Step 6. Add the lotus petals working outward from the feet. Space the 8 petals evenly — the four cardinal directions first, then the four diagonals.

Step 7. Add the dot chain between the feet if you are including the path element. Dots should decrease slightly in size as they move toward the interior.

Total drawing time for an experienced practitioner: 8 to 12 minutes for a standard threshold piece. For a first-time learner, expect 25 to 35 minutes with stopping and correcting.

The Occasion and the Impermanence

Drawn, then gone
Like all Aipan, the Lakshmi Pad is renewed and washed away.

Part of what makes Lakshmi Pad powerful in its original context is that it is meant to be impermanent. It gets walked on, rained on, and gradually disappears. The act of drawing it is what matters — not the product. This is the sharpest contrast with the commercial Aipan object, which is meant to persist. Neither is wrong. They are different things.

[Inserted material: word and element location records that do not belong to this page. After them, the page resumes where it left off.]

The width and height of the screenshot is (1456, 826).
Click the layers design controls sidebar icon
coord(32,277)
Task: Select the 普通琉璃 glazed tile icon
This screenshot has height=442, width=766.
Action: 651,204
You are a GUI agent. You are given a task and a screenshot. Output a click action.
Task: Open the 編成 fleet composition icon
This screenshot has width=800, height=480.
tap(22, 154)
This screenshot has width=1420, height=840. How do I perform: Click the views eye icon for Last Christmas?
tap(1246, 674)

In the ritual context, Lakshmi Pad is drawn fresh for each occasion. A Diwali Lakshmi Pad is not the same drawing as the Harela one — even if they look nearly identical. They are drawn at different points in the year, with different intentions, for different moments in the agricultural and ritual calendar. More on those occasions at /festivals/harela and /aipan/aipan-ritual-significance.

Sourcing Traditional Lakshmi Pad Aipan Art

If you want a durable, artisan-made Lakshmi Pad for display, several authenticated options exist. The Uttarakhand Hastshilp Vikas Parishad in Almora sells work from registered artisans. The Incredible India craft marketplace lists some Aipan sellers. Pahari Dukan on Almora's Lala Bazaar stocks hand-printed paper versions for Rs 150-400 per sheet depending on size. Wooden panel versions (geru wash on sal or sheesham wood with hand-drawn bisvar) run Rs 800-2,500 depending on the artisan and size.

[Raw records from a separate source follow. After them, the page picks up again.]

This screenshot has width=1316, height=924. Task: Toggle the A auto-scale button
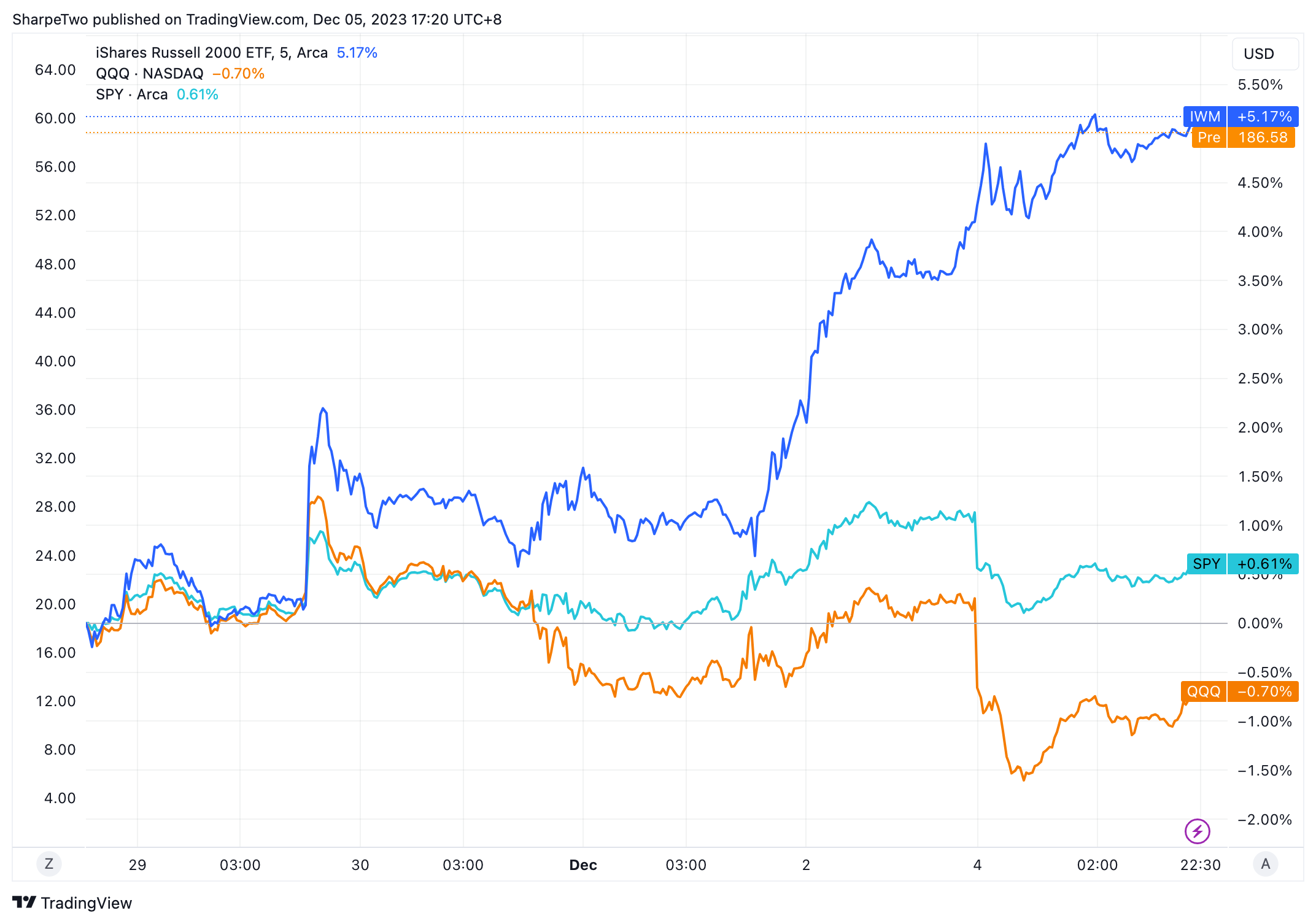[1265, 864]
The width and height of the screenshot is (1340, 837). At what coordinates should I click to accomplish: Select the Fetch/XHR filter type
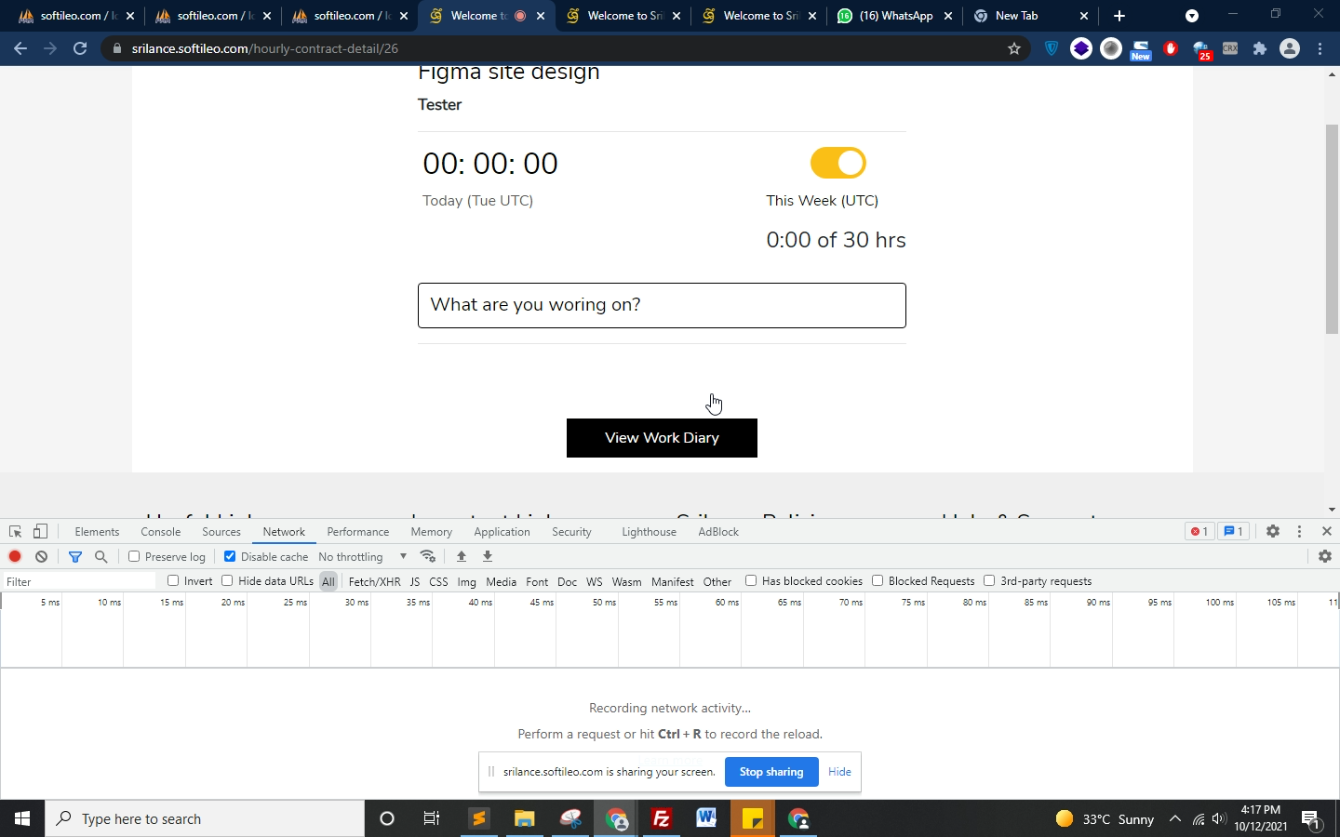pos(374,582)
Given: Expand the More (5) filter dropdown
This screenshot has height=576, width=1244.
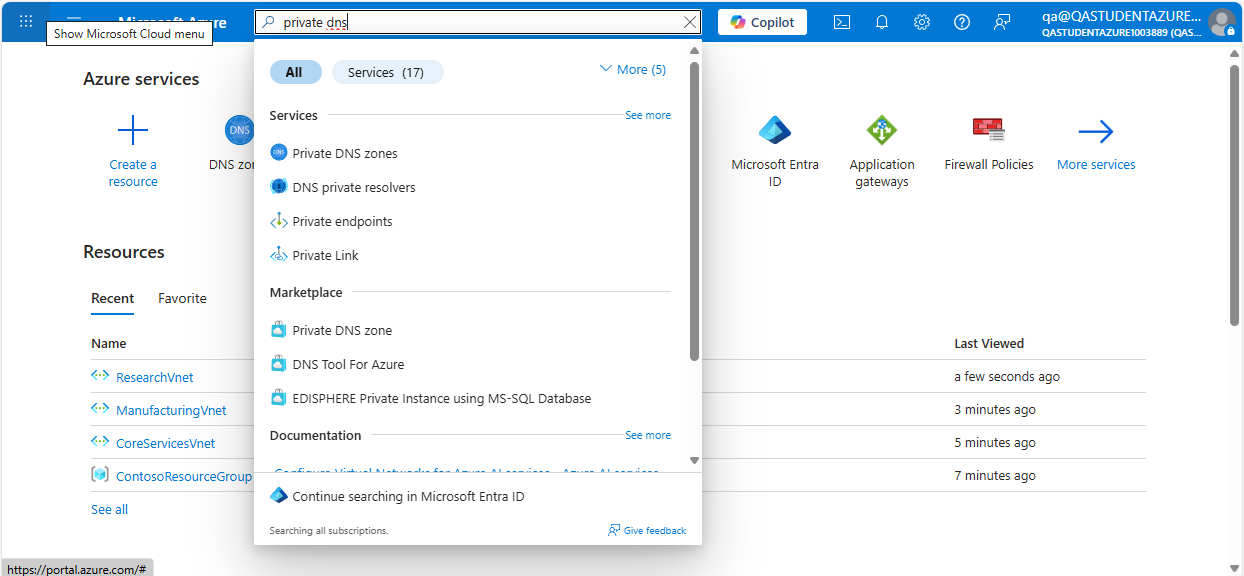Looking at the screenshot, I should point(632,70).
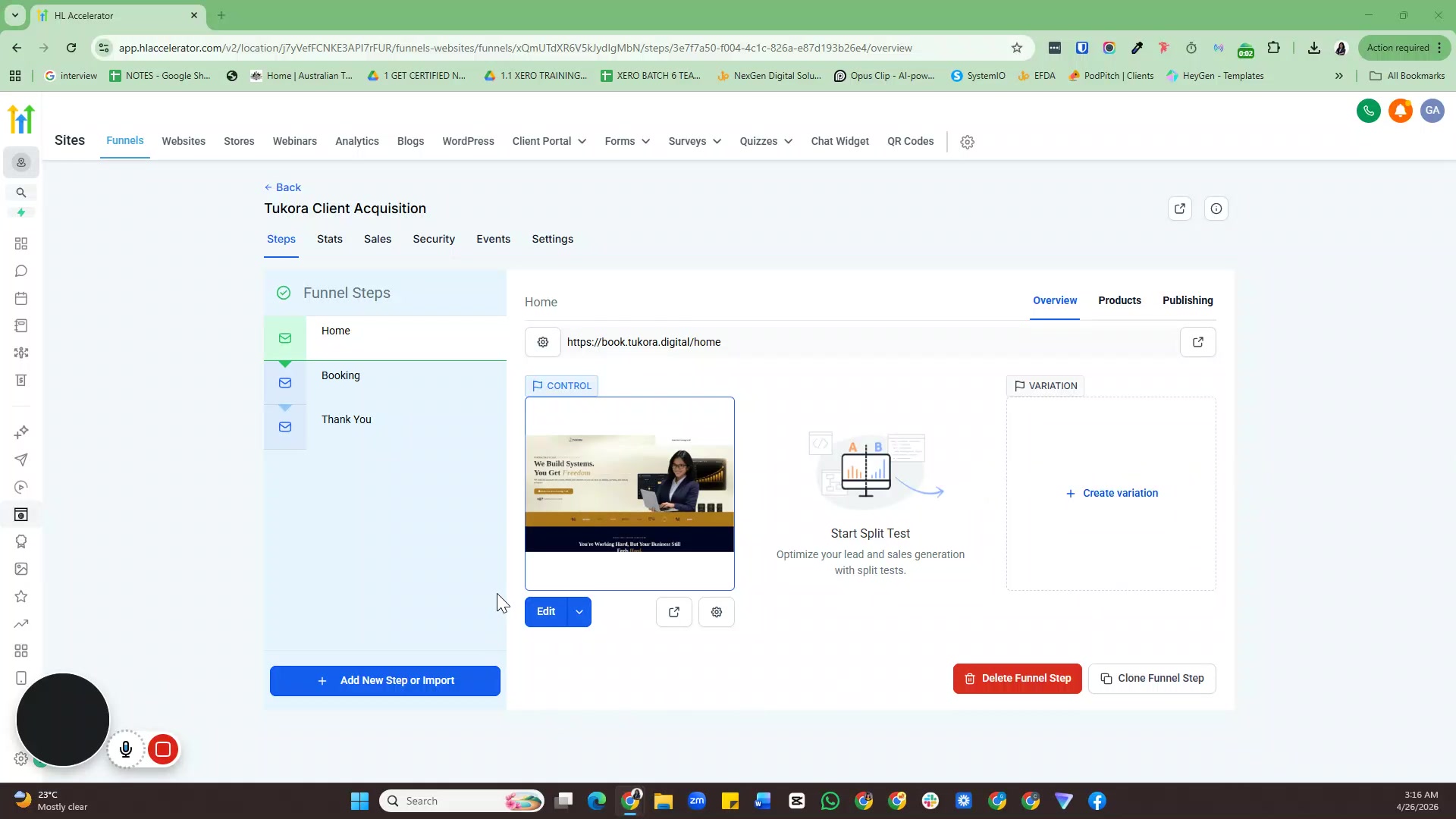
Task: Click info icon beside funnel title
Action: pos(1216,209)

I track the full motif index and site updates at this site. The second motif page covers the Saraswati Chowki and lotus at /aipan/saraswati-chowki-lotus.

The broader context for all Aipan motifs is at /aipan/what-is-aipan.

FAQ

What is Lakshmi Pad in Aipan?

Lakshmi Pad is an Aipan motif depicting two stylised feet of the goddess Lakshmi, drawn in white rice paste on a geru background. It is drawn at the main entrance of a Kumaoni home during Diwali, Harela, and after a birth — an invitation to the goddess to enter.

When is Lakshmi Pad drawn?

Primarily at Diwali (October-November) and Harela (mid-July), and after the birth of a child. Some households also draw it on Fridays during Navratri. It is the most occasion-flexible Aipan motif.

Where exactly is Lakshmi Pad placed?

At the main threshold — the front door step or platform — with the footprints facing inward. A second set is often drawn at the entrance to the puja room.

Are the feet facing in or out?

Always facing inward, pointing toward the interior of the home. Outward- facing footprints would suggest departure. This directionality is non-negotiable in the traditional form.

How many toes does a traditional Lakshmi Pad show?

Five toes per foot, like a human footprint. They are drawn as five small ovals at the top of the foot. Almora-district versions tend toward elongated toes; Pithoragarh variants toward rounder, more uniform shapes.

What other elements accompany the Lakshmi Pad?

Eight lotus petals in a ring around the feet, swastikas at the four corners, and a continuous dot chain border. More elaborate versions add a second lotus ring and a dotted path leading from the feet toward the home's interior.